----- MATERIAL FOR THE TASK
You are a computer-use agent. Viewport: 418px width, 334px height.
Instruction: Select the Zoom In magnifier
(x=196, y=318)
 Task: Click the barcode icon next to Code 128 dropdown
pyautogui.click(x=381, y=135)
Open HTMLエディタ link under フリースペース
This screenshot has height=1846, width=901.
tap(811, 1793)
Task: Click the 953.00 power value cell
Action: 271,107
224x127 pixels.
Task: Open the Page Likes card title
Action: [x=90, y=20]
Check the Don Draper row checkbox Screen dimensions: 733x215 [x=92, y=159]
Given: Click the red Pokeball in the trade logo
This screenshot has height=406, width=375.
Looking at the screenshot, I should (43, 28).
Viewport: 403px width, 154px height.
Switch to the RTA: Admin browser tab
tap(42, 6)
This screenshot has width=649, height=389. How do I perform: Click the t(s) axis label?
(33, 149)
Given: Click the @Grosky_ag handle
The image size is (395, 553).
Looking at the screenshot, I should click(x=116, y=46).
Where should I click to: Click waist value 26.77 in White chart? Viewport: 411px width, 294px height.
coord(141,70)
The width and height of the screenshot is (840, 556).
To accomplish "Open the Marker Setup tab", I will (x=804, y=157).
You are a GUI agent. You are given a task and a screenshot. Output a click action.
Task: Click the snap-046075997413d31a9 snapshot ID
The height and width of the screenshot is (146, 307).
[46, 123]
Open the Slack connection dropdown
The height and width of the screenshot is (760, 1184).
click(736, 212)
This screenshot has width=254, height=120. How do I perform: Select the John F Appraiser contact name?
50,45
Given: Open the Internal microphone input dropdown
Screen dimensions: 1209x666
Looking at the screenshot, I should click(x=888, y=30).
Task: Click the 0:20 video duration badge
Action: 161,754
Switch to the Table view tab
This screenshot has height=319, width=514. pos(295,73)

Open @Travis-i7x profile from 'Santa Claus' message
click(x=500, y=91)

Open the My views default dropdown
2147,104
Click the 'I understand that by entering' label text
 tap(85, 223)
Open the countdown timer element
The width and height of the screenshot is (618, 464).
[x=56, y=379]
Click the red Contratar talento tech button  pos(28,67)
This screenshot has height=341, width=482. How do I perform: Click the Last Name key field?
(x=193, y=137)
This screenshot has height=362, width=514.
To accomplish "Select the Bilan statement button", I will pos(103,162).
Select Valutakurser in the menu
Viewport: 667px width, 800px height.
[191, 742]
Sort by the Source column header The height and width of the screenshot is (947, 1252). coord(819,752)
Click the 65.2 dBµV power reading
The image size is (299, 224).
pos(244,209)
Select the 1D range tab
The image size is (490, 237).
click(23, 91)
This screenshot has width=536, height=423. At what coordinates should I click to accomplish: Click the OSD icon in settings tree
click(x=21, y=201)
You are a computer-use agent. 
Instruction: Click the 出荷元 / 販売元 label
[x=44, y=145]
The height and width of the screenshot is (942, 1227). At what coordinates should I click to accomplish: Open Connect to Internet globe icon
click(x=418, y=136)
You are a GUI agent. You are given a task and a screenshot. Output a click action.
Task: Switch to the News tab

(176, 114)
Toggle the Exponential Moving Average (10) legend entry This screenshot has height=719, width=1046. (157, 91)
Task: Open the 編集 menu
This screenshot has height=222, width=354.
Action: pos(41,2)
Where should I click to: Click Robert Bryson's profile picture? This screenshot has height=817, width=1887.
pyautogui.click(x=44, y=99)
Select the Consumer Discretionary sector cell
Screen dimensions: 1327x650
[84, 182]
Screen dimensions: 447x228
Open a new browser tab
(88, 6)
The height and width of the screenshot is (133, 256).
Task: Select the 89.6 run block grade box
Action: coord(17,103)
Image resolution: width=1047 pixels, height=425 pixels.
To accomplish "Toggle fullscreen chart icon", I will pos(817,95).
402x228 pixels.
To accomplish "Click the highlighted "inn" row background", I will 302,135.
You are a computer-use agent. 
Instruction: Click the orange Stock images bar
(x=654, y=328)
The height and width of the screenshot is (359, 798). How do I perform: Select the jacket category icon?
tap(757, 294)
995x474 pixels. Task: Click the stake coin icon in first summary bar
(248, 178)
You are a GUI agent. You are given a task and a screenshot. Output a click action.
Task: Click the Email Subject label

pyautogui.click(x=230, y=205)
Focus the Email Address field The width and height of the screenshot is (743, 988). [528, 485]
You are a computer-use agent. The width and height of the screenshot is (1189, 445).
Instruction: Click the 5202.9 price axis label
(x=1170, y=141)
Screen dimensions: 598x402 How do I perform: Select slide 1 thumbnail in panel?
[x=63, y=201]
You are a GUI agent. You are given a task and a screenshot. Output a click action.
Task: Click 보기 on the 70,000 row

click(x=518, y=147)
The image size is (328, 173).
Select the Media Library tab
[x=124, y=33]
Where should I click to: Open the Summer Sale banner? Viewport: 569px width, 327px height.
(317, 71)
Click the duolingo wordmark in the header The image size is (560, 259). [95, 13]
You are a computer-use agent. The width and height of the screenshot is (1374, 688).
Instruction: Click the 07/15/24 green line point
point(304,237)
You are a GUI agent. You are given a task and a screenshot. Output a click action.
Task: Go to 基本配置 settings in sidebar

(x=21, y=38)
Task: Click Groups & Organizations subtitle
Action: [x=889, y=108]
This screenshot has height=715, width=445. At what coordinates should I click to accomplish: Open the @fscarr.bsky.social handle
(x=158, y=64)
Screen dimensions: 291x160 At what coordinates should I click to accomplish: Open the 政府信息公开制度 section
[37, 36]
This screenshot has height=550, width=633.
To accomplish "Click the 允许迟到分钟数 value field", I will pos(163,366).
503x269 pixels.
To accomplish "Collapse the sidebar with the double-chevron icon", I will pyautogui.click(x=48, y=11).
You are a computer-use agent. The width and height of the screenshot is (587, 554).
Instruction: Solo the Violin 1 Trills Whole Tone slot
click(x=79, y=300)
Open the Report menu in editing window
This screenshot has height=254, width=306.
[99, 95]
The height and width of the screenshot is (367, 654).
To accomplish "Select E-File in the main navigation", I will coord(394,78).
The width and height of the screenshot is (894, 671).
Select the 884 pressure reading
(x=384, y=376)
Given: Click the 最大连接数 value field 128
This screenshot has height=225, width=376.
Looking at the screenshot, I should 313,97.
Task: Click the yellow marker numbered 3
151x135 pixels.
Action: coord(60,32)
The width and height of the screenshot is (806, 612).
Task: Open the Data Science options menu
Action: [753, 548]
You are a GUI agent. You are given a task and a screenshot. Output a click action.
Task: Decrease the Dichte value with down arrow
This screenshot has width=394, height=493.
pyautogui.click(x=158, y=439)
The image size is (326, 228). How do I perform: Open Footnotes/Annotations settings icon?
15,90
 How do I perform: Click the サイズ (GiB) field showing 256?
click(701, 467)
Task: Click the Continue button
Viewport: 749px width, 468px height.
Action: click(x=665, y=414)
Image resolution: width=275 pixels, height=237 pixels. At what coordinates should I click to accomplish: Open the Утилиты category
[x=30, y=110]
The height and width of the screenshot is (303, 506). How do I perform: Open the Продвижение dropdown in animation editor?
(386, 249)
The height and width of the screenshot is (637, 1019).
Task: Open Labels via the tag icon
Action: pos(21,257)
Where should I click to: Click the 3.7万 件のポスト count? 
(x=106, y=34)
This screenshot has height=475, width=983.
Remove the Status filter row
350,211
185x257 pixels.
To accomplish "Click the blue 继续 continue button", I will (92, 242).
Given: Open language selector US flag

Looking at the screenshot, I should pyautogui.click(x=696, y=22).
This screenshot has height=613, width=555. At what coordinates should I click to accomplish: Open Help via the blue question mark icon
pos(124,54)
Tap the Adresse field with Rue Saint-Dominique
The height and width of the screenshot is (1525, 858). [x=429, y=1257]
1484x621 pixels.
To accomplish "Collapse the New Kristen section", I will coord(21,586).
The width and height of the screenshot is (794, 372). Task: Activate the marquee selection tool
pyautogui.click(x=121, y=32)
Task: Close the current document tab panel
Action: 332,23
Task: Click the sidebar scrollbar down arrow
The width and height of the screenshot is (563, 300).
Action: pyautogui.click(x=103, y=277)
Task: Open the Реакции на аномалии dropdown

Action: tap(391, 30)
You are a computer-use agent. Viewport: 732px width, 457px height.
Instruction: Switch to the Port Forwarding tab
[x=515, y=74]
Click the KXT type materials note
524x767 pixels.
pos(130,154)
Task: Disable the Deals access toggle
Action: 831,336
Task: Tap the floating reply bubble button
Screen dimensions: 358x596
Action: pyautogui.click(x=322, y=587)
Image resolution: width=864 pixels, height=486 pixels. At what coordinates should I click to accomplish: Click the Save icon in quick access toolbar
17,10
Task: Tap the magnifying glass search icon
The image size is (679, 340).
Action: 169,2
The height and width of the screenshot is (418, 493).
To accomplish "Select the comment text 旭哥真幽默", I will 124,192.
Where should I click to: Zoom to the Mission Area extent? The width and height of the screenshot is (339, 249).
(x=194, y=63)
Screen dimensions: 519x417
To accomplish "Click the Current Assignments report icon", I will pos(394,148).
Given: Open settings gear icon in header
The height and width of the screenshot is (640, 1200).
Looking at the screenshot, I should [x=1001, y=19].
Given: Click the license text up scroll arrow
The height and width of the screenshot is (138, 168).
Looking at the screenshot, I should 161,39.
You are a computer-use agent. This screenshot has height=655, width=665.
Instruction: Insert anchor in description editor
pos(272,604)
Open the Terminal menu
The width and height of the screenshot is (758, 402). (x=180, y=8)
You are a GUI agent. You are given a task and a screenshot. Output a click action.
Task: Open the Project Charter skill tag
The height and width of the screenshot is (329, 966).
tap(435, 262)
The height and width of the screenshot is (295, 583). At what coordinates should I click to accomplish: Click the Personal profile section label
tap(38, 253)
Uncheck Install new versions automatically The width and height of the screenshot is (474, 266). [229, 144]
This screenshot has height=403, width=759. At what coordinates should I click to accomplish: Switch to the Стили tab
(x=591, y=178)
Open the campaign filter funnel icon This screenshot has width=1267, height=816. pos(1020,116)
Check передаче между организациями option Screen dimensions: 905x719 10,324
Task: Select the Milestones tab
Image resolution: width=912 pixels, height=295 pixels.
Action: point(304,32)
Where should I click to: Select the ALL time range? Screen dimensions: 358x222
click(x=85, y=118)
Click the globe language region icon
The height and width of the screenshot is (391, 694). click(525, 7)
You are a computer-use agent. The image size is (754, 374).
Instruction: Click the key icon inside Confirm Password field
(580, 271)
----------
Go through the records line by line and give the number of lines with the string "computer" in them, stating nothing else.

◆ RESPONSE FOR THIS EXERCISE:
9